● **SOURCE MATERIAL**

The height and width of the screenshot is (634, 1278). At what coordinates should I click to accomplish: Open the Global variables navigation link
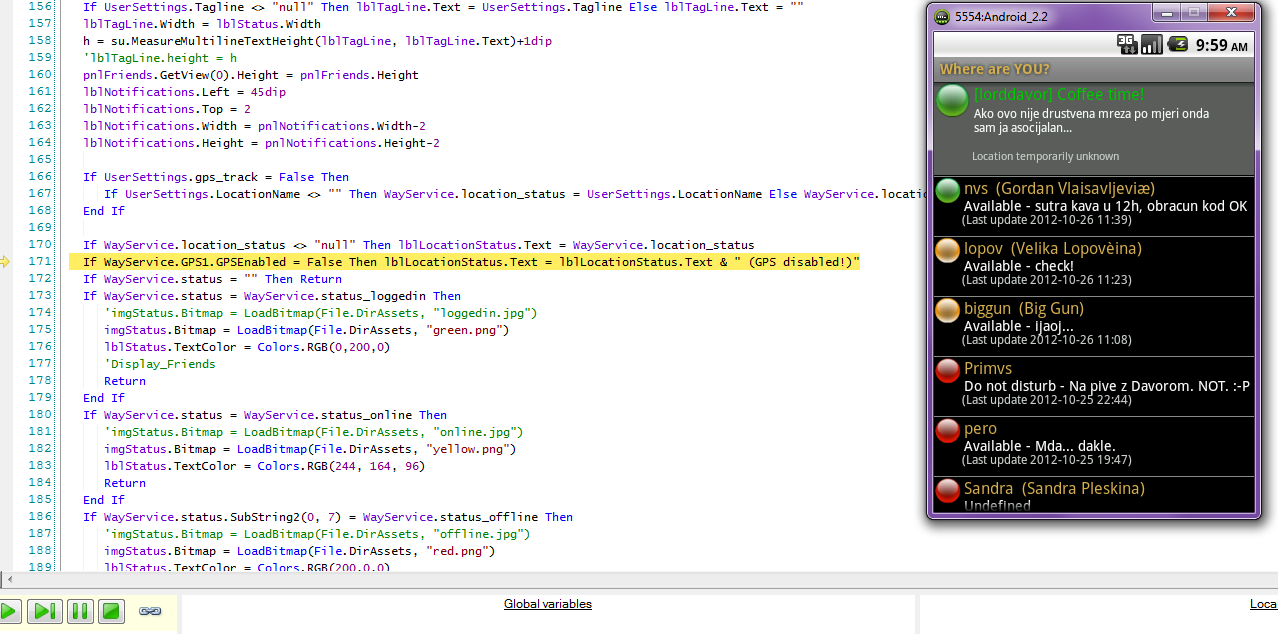[x=548, y=604]
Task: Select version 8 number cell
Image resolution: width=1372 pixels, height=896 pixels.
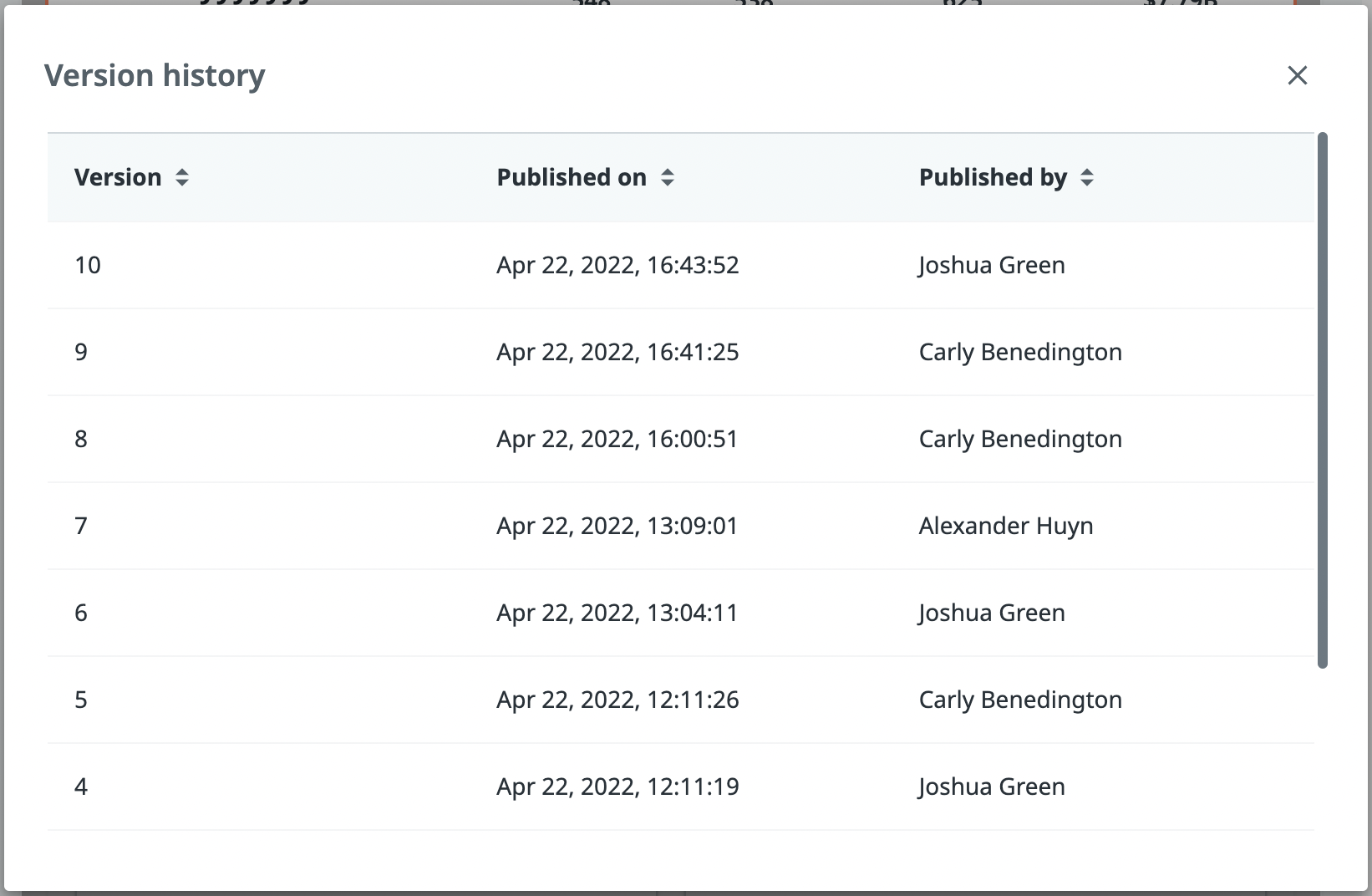Action: 81,439
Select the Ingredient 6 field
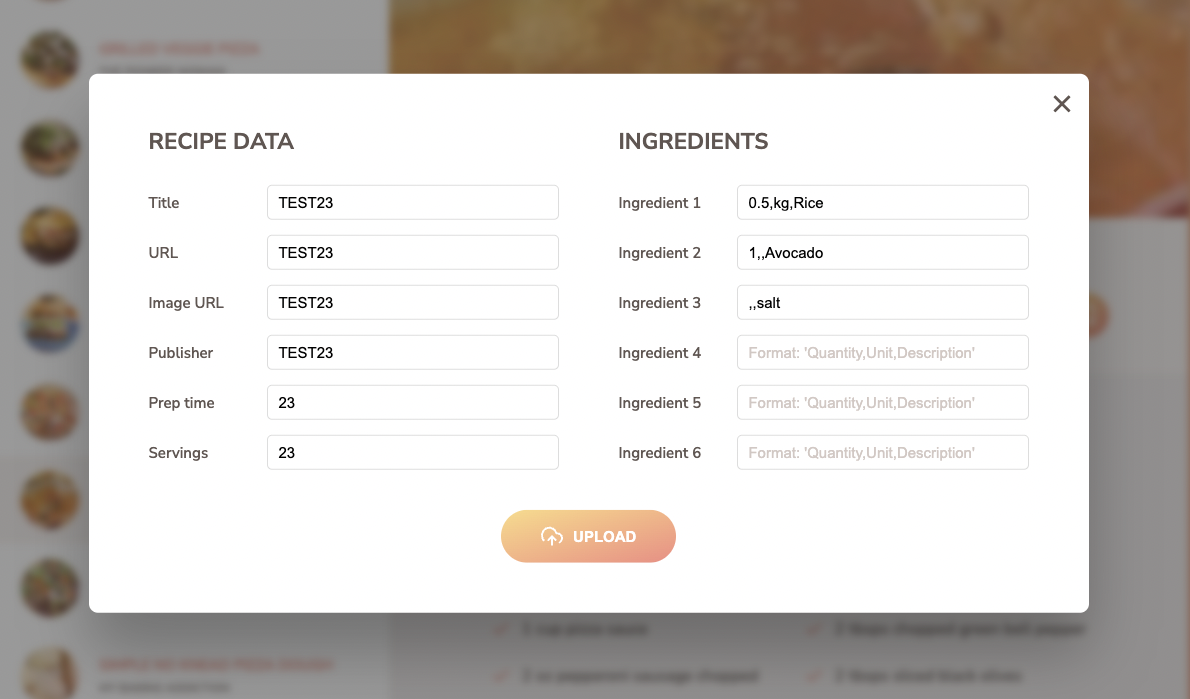 click(882, 452)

● **PROBLEM REQUIREMENTS**
Please transcribe exactly the line containing "Task: Select version 8 number cell" and every later line through the end of the records above, omitting pictures.

● **EXERCISE ANSWER**
Task: Select version 8 number cell
Image resolution: width=1372 pixels, height=896 pixels.
Action: 81,439
Select the Ingredient 6 field
 click(882, 452)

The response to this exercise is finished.